For many cooks, making a quiche is a big deal. That’s not the way it’s seen in France, where it’s considered a simple, everyday dish. Really!
“Nothing fancy; I’m just making a quiche,” is the way a friend will issue a casual dinner or lunch invite. Often there will be more than one kind. The friend never seems to have broken a sweat.
That’s why when we set out to develop a recipe for quintessential quiche Lorraine, we wanted to keep things quick and simple as possible.
And we did! Our Quintessential Quiche Lorraine can be accomplished with less than an hour of active work — and that includes prep, making the crust, and cleaning up, which I’m able to nearly finish just as the filled quiche is going into the oven. While the quiche bakes (35 to 45 minutes) and rests 10 minutes or so, you can make a simple green salad, and voilà — a fabulous dinner or brunch.
How simple did I want to go? Not as simple as what I did a hundred years ago when I was learning to cook: Buy a pre-made crust and fill it with scrambled eggs and grated jack and cheddar and call it a day. But it had to be decidedly simpler than the majestic, lofty, ethereal version Thomas Keller offered in his 2004 Bouchon cookbook.
Here’s the way Keller described the ideal quiche:
“A great quiche has a rich, flaky crust and a custard about two inches deep. When it is sliced, the edges should be clean, and the exposed custard should have a smooth, almost liquid sheen. When it arrives hot, it should tremble as if were on the verge of collapse. It maintains its form—just—but you can see what’s going to happen when you take a bite. It collapses on the plate, molten, spreading out luxuriously.”
So what was quiche Lorraine originally supposed to be like, back when it was invented? Unlike moussaka, or butter chicken, there is no charming origin story attached to quiche Lorraine. Or at least I was unable to turn one up. In fact, I was able to find little reliable information about its history.

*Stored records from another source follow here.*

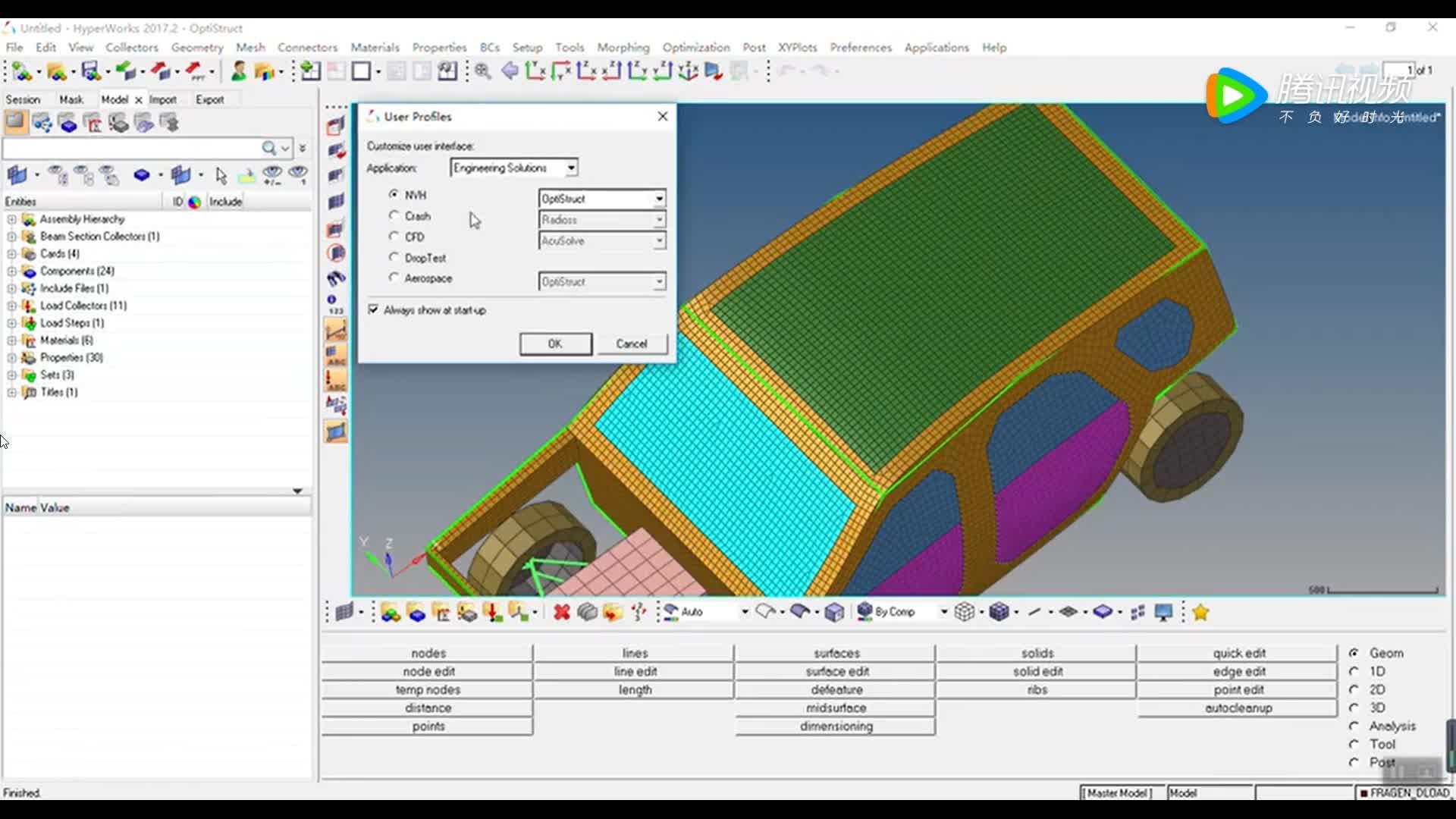This screenshot has height=819, width=1456.
Task: Click the search magnifier in model browser
Action: [x=268, y=148]
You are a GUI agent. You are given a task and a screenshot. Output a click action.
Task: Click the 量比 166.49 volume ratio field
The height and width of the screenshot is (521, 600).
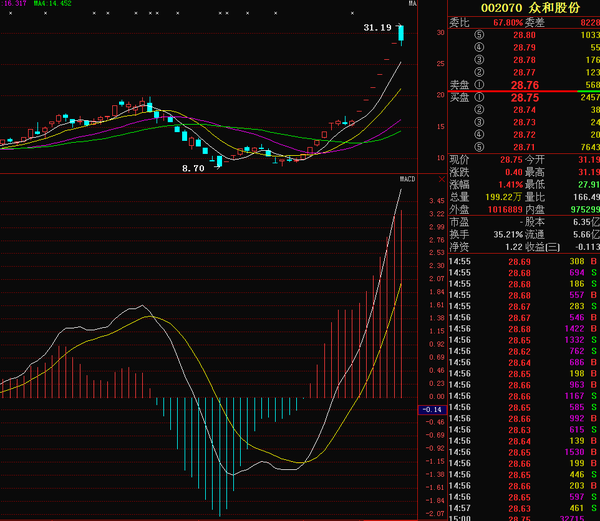click(562, 197)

Larousse Gastronomique, generally accepted to be the authoritative encyclopedia of French cuisine, says that quiches in general originated in Lorraine in the 16th century, and it defines quiche as “an open tart filled with a mixture of beaten eggs, crème fraîche and pieces of bacon, served hot as a first course or hors d’oeuvre.” It points out that the word quiche derives from the German Küchen, meaning “cake.” In Nancy, the former capital of the Lorraine region, its local name is “féouse.” Originally it had a bread-dough crust.
So if once upon a time a quiche Lorraine’s filling was just eggs, crème fraîche and bacon, what is it today? It can be a few things. At its most essential, it is still just that: eggs, cream and bacon. More often there are also onions, which happen to go beautifully with the bacon. And also quite often, there is cheese.
Where did the onions come from? The entry for Quiche lorraine on Wikipedia France has a helpful clue, citing Guy Cabourdin, author of Everyday Life in Lorraine in the 17th and 18th Centuries (Éditions Hachette, 1984). Cabourdin, according to the entry, points to a kinship between the original quiche and tarte flambée — the famous onion-and-bacon tart of Alsace, Lorraine’s neighbor. So perhaps we don’t have to wonder too hard where those onions came from.
When I started developing this recipe, I naïvely assumed there was supposed to be cheese in a quiche Lorraine. Keller put both onions and cheese (Comté or Emmenthaler) in the Quiche Lorraine recipe in Bouchon. But once I dove into the history a bit — and saw that Julia Child did not use cheese, I thought I’d try it without. (Julia also does without onions.)